Single-cell transcriptome and TCR repertoire of PD-1 fate-mapped immune cells during cyclophosphamide and PD-1 blockade in syngeneic subcutaneous LLC tumor allografts

We profiled PD-1–expressing immune populations during therapy using a tamoxifen-inducible Pdcd1-CreERT2 fate-mapping mouse crossed to a Rosa26 reporter. Single-cell RNA-seq (BD Rhapsody whole-transcriptome; paired-end Illumina), targeted VDJ-TCR libraries, and sample-tag libraries were generated from syngeneic subcutaneous Lewis lung carcinoma (LLC) allografts and draining lymph nodes of mice treated with cyclophosphamide (CTX), anti-PD-1, the CTX+anti-PD-1 combination, or isotype controls. This submission provides raw FASTQ files for transcriptome, TCR, and sample-tag libraries with associated BioSample metadata.
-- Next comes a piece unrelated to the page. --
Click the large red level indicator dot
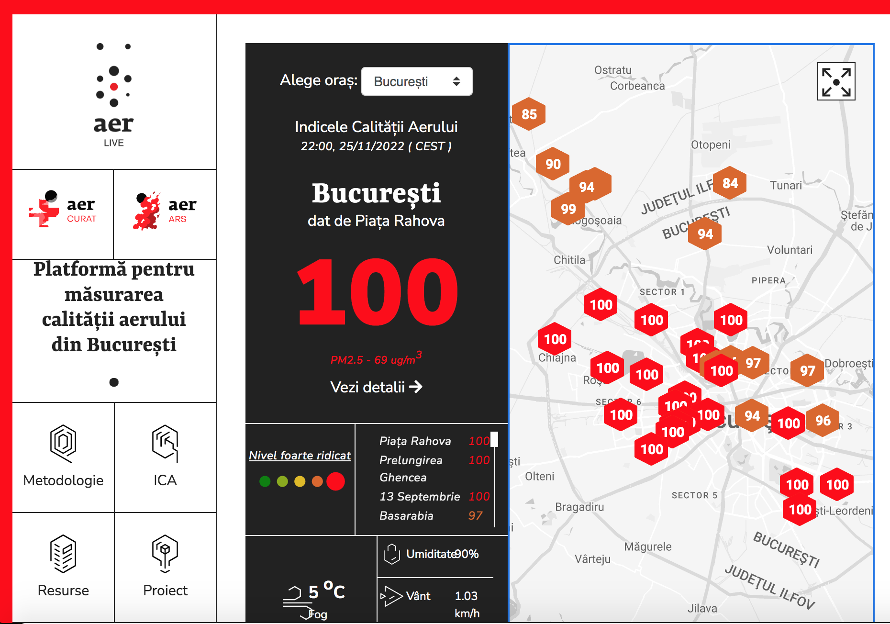 click(x=335, y=481)
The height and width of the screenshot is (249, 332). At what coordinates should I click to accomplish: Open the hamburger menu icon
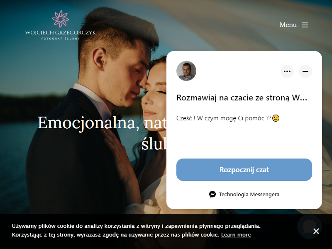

The dataset enables reconstruction of the tumor immune landscape with a focus on PD-1 lineage cells, quantification of progenitor-exhausted CD8 T-cell states (e.g., SLAMF6? CD69?), and clonotype tracking across treatments. In brief, combination therapy increased the frequency of those progenitor-exhausted CD8 T cells and uniquely expanded TCR clonotypes among PD-1 fate-mapped cells. Species: Mus musculus; assays: scRNA-seq and scTCR-seq. Processed count matrices may be released separately.